┌─ GIVEN INFORMATION

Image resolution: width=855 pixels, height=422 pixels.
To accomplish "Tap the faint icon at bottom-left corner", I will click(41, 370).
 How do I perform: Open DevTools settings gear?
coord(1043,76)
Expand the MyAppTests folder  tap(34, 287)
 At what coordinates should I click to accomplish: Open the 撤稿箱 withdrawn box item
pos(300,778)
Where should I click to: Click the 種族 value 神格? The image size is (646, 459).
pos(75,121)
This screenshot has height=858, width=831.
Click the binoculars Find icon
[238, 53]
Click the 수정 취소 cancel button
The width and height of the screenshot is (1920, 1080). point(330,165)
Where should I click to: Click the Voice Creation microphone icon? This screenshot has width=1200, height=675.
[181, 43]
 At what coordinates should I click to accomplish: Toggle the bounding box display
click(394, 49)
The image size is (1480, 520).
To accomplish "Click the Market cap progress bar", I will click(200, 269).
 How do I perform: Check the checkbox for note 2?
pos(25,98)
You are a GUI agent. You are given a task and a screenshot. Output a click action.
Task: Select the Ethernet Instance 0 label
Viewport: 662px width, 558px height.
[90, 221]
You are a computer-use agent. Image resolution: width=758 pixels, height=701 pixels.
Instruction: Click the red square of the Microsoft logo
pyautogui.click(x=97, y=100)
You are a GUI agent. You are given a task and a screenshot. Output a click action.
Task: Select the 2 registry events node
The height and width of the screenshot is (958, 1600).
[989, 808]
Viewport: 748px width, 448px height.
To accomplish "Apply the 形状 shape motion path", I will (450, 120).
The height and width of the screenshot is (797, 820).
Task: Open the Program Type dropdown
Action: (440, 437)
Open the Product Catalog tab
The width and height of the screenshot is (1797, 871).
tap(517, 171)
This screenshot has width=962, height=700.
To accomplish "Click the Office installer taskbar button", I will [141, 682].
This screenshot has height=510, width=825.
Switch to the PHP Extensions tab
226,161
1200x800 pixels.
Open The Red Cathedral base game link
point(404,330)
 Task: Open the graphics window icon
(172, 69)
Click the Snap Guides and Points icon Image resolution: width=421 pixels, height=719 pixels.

└─

**SHORT TASK:** List every line of the items above that contains the string "pixels", treating case as significant.

**SOLUTION FOR THIS EXERCISE:**
Image resolution: width=855 pixels, height=422 pixels.
You are a computer-use agent. Image resolution: width=758 pixels, height=701 pixels.
1200x800 pixels.
Click the Snap Guides and Points icon Image resolution: width=421 pixels, height=719 pixels.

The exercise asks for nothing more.